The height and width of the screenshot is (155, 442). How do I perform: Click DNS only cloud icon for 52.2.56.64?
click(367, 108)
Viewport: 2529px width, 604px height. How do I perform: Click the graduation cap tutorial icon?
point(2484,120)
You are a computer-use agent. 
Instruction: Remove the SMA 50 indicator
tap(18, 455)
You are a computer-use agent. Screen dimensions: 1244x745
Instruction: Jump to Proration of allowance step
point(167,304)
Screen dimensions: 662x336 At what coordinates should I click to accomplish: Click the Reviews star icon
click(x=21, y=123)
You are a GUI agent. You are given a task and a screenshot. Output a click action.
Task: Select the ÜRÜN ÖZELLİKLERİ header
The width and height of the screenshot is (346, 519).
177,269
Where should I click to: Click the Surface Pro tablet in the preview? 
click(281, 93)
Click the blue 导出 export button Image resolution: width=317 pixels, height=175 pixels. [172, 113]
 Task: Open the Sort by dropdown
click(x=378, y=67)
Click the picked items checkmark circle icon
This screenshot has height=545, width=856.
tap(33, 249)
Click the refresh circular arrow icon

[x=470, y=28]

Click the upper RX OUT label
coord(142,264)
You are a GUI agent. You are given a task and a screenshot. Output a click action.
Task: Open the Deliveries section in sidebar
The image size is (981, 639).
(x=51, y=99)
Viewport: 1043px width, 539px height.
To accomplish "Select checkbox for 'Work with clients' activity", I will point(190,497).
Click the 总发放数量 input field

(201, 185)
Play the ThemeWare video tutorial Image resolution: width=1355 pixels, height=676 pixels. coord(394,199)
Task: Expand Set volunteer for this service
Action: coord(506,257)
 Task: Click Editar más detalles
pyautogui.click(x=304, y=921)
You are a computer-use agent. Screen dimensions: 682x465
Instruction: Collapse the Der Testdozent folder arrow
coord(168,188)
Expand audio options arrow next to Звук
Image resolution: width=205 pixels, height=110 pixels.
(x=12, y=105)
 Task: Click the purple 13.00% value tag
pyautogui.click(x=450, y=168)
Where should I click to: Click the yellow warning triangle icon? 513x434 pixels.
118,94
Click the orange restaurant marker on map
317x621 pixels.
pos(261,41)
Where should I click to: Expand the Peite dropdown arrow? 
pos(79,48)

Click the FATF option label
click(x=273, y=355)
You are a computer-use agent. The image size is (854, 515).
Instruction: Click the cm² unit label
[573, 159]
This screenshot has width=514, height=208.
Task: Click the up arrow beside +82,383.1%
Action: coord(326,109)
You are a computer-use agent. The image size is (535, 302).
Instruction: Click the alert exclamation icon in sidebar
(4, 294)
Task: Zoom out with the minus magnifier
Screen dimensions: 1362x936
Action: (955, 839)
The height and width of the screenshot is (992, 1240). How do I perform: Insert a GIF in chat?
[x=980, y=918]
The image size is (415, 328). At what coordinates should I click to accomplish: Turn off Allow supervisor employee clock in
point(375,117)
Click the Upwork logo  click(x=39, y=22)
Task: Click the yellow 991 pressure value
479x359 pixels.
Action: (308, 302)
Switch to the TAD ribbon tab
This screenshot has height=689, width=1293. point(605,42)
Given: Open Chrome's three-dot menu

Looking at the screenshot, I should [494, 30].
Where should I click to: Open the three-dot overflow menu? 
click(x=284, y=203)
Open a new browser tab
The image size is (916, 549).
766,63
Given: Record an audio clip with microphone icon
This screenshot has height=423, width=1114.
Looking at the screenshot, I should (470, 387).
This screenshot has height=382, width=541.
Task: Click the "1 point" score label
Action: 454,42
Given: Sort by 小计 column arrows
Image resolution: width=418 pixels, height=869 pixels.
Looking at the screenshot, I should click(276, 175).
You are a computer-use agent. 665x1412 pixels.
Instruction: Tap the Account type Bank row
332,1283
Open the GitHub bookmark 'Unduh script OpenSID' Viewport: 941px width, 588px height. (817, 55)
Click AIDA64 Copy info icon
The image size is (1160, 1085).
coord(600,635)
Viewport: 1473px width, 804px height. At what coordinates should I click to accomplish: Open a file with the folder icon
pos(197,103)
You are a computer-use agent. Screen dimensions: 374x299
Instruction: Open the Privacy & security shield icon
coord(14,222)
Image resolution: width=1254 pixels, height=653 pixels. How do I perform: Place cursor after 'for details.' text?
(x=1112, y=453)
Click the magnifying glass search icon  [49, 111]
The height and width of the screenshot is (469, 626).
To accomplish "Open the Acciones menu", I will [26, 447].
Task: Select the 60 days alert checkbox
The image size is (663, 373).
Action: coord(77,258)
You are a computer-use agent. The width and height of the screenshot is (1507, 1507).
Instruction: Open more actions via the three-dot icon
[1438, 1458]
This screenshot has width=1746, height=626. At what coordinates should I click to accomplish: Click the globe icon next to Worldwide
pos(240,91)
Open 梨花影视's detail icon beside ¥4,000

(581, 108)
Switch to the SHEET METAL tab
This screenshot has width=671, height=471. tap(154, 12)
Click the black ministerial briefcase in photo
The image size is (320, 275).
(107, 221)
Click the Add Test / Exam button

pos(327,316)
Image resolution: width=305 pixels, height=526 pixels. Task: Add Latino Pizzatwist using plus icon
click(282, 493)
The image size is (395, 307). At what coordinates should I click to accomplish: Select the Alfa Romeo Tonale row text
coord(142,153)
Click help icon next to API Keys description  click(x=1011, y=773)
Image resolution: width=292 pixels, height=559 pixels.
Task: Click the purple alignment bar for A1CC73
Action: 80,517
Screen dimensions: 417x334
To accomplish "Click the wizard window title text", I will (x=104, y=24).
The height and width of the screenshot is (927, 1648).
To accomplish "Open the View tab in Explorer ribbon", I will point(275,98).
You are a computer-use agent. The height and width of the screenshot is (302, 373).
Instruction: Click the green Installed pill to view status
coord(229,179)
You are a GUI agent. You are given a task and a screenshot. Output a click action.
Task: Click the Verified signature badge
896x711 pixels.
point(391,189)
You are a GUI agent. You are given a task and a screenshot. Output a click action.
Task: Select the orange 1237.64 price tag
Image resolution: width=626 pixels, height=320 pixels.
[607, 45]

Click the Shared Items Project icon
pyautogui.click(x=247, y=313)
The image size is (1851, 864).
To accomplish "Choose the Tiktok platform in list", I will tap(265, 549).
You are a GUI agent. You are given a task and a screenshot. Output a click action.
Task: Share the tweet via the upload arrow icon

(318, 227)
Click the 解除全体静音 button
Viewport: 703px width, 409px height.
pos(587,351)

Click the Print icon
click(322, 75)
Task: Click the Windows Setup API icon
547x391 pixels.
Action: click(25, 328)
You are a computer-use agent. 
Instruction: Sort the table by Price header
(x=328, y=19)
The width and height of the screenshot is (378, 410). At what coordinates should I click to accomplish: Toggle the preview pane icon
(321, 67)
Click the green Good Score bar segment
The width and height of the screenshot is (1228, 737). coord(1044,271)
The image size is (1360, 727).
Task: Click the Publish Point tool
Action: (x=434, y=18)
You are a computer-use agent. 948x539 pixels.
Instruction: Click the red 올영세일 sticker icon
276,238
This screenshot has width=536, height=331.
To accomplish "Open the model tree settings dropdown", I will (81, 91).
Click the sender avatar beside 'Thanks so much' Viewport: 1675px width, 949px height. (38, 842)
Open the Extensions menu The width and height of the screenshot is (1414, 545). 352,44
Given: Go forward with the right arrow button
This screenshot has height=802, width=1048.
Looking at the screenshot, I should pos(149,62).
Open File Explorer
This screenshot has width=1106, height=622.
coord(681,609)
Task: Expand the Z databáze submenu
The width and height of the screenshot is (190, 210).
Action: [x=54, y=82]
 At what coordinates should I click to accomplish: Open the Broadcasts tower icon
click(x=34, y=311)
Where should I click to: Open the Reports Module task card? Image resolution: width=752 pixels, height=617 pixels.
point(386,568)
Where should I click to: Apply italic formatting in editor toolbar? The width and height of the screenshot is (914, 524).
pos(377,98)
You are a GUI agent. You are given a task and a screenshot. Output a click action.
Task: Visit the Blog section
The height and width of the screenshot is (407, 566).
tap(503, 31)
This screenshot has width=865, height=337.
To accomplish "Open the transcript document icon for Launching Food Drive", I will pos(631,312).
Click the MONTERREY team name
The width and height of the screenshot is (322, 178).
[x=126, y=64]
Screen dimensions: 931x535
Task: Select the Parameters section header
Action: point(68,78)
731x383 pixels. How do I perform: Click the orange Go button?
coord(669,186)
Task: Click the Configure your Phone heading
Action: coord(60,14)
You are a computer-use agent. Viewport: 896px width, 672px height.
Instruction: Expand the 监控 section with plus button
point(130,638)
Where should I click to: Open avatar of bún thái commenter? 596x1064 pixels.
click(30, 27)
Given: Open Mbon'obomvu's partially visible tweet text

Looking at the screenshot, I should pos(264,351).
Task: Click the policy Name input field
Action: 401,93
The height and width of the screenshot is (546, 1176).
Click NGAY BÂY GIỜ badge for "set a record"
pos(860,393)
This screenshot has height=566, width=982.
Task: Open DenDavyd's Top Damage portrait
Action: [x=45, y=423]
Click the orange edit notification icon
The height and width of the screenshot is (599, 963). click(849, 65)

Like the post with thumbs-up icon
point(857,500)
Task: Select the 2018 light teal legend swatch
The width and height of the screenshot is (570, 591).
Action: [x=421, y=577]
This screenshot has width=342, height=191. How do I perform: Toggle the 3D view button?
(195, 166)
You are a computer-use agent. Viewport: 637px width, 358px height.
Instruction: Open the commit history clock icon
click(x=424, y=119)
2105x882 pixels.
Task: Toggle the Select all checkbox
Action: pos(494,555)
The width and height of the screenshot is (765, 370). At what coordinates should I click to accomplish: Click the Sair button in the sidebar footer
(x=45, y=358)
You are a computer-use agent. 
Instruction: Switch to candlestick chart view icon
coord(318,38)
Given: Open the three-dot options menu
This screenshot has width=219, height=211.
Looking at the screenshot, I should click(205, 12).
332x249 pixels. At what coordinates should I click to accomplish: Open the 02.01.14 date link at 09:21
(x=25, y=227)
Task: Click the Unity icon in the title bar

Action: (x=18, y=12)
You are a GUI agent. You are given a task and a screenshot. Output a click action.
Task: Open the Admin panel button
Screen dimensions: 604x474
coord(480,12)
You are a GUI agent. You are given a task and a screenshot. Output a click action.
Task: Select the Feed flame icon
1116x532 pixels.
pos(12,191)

□ □ □ □ □ □ □

→ 設問内容
「You are a computer-use agent. The image size is (854, 515).」を含む行から「Click the magnifying」を含む行まで（両端を含む）を、「Instruction」を「Command」に置き換えて、ほかは変えずに書き直してください。

→ 模範解答
You are a computer-use agent. The image size is (854, 515).
Command: Click the cm² unit label
[573, 159]
This screenshot has width=514, height=208.
Task: Click the up arrow beside +82,383.1%
Action: coord(326,109)
You are a computer-use agent. The image size is (535, 302).
Command: Click the alert exclamation icon in sidebar
(4, 294)
Task: Zoom out with the minus magnifier
Screen dimensions: 1362x936
Action: (955, 839)
The height and width of the screenshot is (992, 1240). How do I perform: Insert a GIF in chat?
[x=980, y=918]
The image size is (415, 328). At what coordinates should I click to accomplish: Turn off Allow supervisor employee clock in
point(375,117)
Click the Upwork logo  click(x=39, y=22)
Task: Click the yellow 991 pressure value
479x359 pixels.
Action: (308, 302)
Switch to the TAD ribbon tab
This screenshot has height=689, width=1293. point(605,42)
Given: Open Chrome's three-dot menu

Looking at the screenshot, I should [494, 30].
Where should I click to: Open the three-dot overflow menu? 
click(x=284, y=203)
Open a new browser tab
The image size is (916, 549).
766,63
Given: Record an audio clip with microphone icon
This screenshot has height=423, width=1114.
Looking at the screenshot, I should (470, 387).
This screenshot has height=382, width=541.
Task: Click the "1 point" score label
Action: 454,42
Given: Sort by 小计 column arrows
Image resolution: width=418 pixels, height=869 pixels.
Looking at the screenshot, I should click(276, 175).
You are a computer-use agent. 665x1412 pixels.
Command: Tap the Account type Bank row
332,1283
Open the GitHub bookmark 'Unduh script OpenSID' Viewport: 941px width, 588px height. (817, 55)
Click AIDA64 Copy info icon
The image size is (1160, 1085).
coord(600,635)
Viewport: 1473px width, 804px height. At what coordinates should I click to accomplish: Open a file with the folder icon
pos(197,103)
You are a computer-use agent. Screen dimensions: 374x299
Command: Open the Privacy & security shield icon
coord(14,222)
Image resolution: width=1254 pixels, height=653 pixels. How do I perform: Place cursor after 'for details.' text?
(x=1112, y=453)
Click the magnifying glass search icon  [49, 111]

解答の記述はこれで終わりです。